> [WRITTEN TASK] Reproduce each of the following items word for word, omitting the pictures.

> [INFORMATION SHOWN]
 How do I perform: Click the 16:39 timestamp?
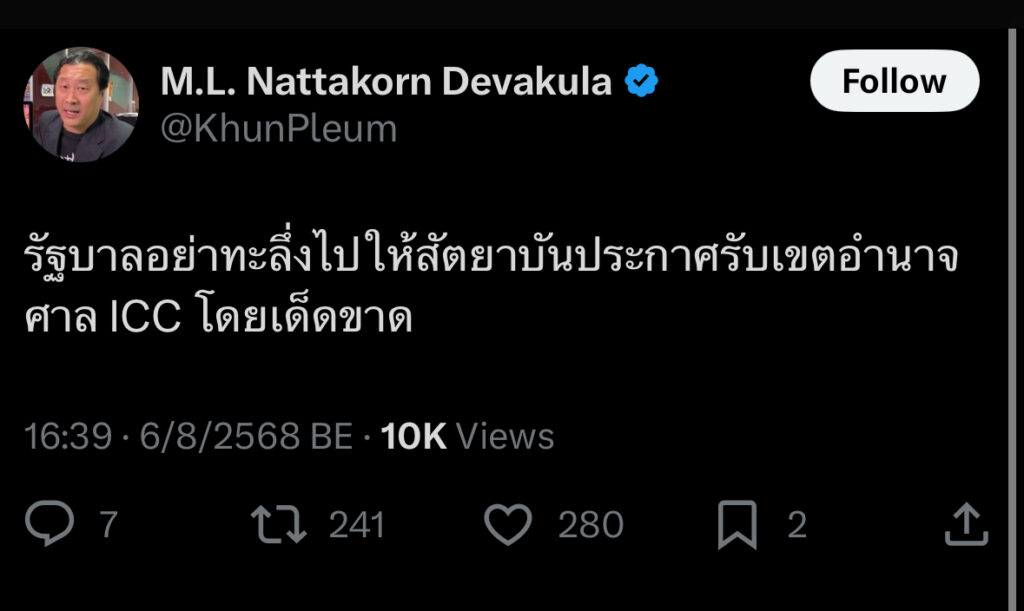click(68, 436)
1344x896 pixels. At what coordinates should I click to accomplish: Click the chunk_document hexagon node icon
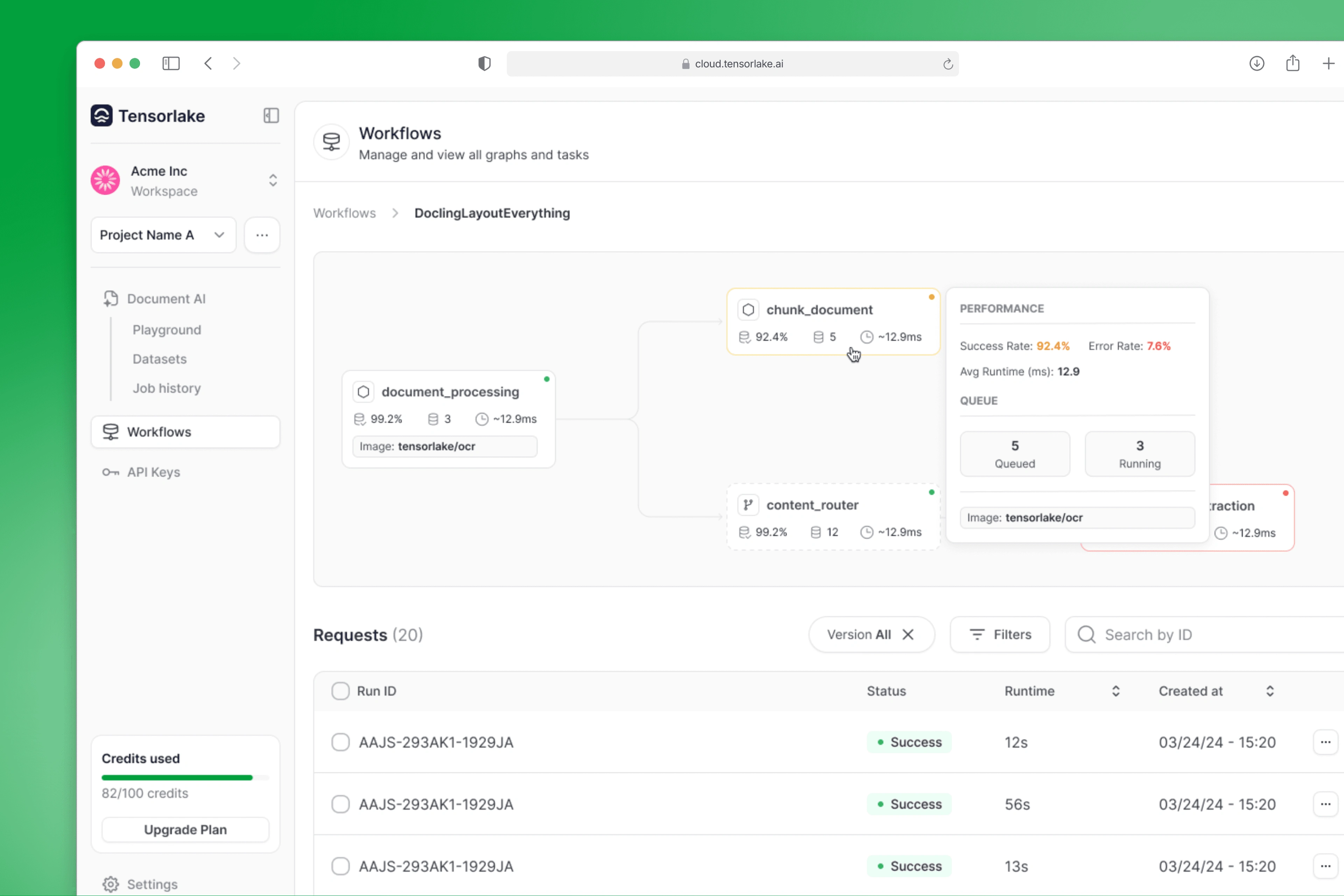pyautogui.click(x=749, y=309)
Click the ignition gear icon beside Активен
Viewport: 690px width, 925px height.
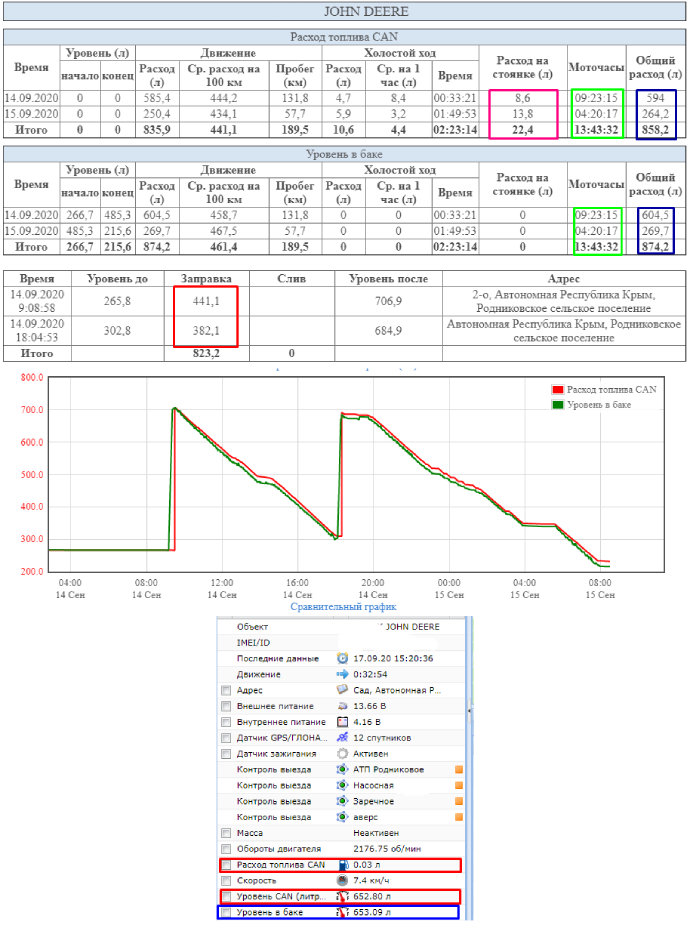[342, 753]
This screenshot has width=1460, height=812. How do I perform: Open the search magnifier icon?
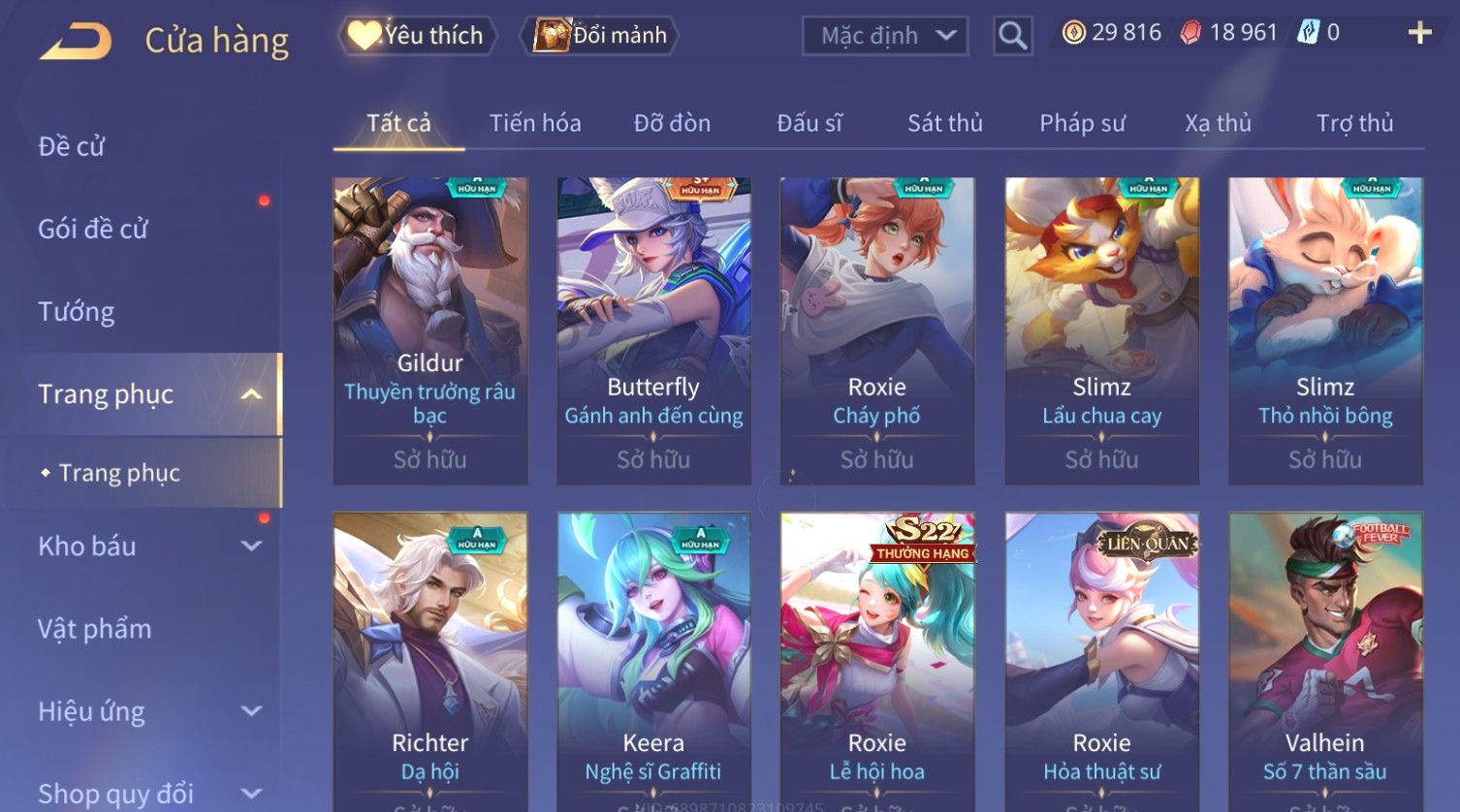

> [RESULT BELOW]
 How do I perform: Click the 16:39 timestamp?
click(68, 436)
1344x896 pixels. At what coordinates should I click to accomplish: Click the chunk_document hexagon node icon
pyautogui.click(x=749, y=309)
Click the ignition gear icon beside Активен
Viewport: 690px width, 925px height.
[342, 753]
This screenshot has width=1460, height=812. How do I perform: Open the search magnifier icon?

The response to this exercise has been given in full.